Lawful interception is not "mass intercept."

It's the ability to surveil traffic from/to a clearly identified party, upon a judicial order for specific reason, for a limited time.

ChatControl, on the other hand, is mass interception. I'm against it. Most people in the EU are against it. But to prevent things like ChatControl coming up over and over again, a basic tool to combat Internet crime is required.



The problem we have is that was OK when someone had to actually listen in or you had to have a tape recorder connected up to every line you want to tap, or physically open individual letters.

Now we have found “lawful intercept” can easily just become mass surveillance, and not just by the people who are meant to use it but other parties too. We saw this with CALEA which was used by China (and who knows who else) for espionage and spying for years before anyone realised.

You make a system for the “good guys” and it always turns out adversary, criminal groups etc. will gain access, even if the “good guys” don’t start acting like bad guys themselves.

Technology made mass surveillance easy, so every lawful intercept becomes mass surveillance as well as vulnerable to scammers, criminals and foreign intelligence.

And we don’t have any way of making lawful intercept possible without that unfortunately.


From what I know this basic tool already exists. In the US, the government can just ask any old company for their data and they have to give it up, just like they would their mail or their physical locations. I'm assuming the rest of the West has similar tools, warrants of some kind.

The problem is nobody uses them to combat crime on the internet. They use them for stupid shit usually or stuff that involves lots and lots of money.

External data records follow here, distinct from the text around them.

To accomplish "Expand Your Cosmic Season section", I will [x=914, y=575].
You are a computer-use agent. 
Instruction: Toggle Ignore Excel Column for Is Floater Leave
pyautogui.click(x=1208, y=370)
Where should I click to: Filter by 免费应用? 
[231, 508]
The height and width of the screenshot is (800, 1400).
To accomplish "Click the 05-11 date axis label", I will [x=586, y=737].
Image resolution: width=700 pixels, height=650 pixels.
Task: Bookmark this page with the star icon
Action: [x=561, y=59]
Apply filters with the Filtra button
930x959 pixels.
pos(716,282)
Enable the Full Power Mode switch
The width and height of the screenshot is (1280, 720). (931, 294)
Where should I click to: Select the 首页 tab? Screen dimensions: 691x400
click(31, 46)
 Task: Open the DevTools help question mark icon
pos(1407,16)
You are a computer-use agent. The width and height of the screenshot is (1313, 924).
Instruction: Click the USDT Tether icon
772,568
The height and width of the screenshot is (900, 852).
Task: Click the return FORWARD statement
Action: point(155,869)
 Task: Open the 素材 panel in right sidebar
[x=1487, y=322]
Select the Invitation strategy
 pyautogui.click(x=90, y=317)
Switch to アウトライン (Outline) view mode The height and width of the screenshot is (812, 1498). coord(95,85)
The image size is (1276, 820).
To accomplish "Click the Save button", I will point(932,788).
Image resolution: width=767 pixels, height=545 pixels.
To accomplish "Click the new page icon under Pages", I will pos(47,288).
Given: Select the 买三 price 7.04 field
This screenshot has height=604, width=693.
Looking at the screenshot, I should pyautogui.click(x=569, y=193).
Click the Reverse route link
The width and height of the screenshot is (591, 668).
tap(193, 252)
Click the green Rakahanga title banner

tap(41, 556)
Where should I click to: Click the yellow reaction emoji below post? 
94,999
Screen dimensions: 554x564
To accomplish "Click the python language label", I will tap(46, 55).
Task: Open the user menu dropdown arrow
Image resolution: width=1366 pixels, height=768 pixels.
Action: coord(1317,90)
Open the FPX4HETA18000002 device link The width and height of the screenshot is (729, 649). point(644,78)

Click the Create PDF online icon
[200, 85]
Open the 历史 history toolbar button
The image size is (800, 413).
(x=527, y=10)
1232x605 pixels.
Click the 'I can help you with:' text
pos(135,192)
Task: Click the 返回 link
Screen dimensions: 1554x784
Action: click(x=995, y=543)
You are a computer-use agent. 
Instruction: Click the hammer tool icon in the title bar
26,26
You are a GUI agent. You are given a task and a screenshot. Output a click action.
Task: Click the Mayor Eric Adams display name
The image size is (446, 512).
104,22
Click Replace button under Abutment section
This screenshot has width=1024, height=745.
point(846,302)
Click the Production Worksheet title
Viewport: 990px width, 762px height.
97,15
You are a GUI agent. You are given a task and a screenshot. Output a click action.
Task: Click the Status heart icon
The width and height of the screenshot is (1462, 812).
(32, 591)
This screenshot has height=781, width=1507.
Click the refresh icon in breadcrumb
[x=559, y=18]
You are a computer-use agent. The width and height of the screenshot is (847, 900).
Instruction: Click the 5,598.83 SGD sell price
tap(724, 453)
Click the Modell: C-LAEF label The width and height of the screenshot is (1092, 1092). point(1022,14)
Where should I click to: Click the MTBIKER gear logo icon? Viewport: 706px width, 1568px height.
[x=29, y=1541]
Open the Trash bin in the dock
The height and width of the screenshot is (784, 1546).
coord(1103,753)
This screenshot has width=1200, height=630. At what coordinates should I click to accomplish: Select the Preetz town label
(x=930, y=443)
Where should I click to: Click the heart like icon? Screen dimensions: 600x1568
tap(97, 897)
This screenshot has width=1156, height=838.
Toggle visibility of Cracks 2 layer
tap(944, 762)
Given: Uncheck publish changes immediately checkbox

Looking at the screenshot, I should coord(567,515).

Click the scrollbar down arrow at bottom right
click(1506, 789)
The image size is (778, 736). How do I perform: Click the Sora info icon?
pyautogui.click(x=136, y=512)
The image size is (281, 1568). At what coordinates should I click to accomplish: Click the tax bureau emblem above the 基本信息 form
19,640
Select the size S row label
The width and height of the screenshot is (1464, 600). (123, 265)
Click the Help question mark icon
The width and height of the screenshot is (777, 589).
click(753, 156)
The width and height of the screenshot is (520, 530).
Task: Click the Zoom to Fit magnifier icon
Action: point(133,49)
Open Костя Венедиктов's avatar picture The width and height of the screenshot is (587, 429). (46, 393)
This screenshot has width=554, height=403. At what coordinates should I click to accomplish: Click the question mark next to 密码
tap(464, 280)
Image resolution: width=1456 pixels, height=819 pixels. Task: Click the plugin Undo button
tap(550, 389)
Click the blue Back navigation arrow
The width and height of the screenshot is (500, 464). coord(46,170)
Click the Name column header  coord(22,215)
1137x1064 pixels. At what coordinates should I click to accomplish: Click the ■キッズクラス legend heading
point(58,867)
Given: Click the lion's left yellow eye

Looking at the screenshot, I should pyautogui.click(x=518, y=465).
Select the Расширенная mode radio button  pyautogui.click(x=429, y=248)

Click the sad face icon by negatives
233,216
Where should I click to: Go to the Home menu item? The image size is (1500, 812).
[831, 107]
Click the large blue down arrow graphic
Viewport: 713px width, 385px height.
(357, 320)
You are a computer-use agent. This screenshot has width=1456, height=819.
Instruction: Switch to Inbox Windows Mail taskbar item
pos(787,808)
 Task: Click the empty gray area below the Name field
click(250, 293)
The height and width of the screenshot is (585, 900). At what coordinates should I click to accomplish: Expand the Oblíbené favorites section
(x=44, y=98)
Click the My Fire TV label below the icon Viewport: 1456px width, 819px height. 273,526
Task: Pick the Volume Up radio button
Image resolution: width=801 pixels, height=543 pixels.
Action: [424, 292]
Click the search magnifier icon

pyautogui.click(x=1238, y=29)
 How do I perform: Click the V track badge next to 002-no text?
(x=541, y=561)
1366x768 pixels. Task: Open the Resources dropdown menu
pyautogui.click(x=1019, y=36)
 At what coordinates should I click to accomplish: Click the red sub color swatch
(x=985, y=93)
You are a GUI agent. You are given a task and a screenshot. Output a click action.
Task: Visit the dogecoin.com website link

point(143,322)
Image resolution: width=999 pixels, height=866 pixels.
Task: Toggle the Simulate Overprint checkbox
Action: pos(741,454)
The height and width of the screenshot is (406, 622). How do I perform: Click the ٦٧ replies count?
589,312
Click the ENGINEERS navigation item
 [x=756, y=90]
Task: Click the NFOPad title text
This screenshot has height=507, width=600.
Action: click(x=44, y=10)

We're jumping the gun here. We already have a fire bomb, and we're not using it, but we're going ahead to developing the nuke. Makes no sense.


We're talking about end-to-end encrypted data here. It doesn't matter if LE have the company's data because it's just a scrambled mess. They don't have the keys to decrypt it. They only exist on the users' devices.

Chat Control seeks to execute on each and every device before/after encryption so it has access to the data pre/post encryption.


Sigh. We already have a mechanism to get the data off the devices.

If the servers don't have it, what do you do? You go to the end points, you issue a warrant, and there's your unencrypted data.

What if they don't wanna do that? I don't know, that's out of scope.

People refuse warrants all the time. You know what we DON'T do? Say, "fuck it" and no longer require warrants.

Again, let's look at good old mail. I can encrypt mail. I can write in ciphers.

Okay, now FedEx gets a warrant. They give me the mail. I can't read it. Uh oh. What do I do? I go to the sender and recipient, and I issue warrants. Problem solved.

That's how we do things, that's how weve always done things, and that's the only reasonable way to do things. We don't say "hey post office, open up every letter and read it. And if it sounds suspicious, tell us". We don't do that.

Okay, so everyone understands that and there's no confusion. When we go online, suddenly there's confusion. Is it confusion, or is the confusion a viel for authoritarian?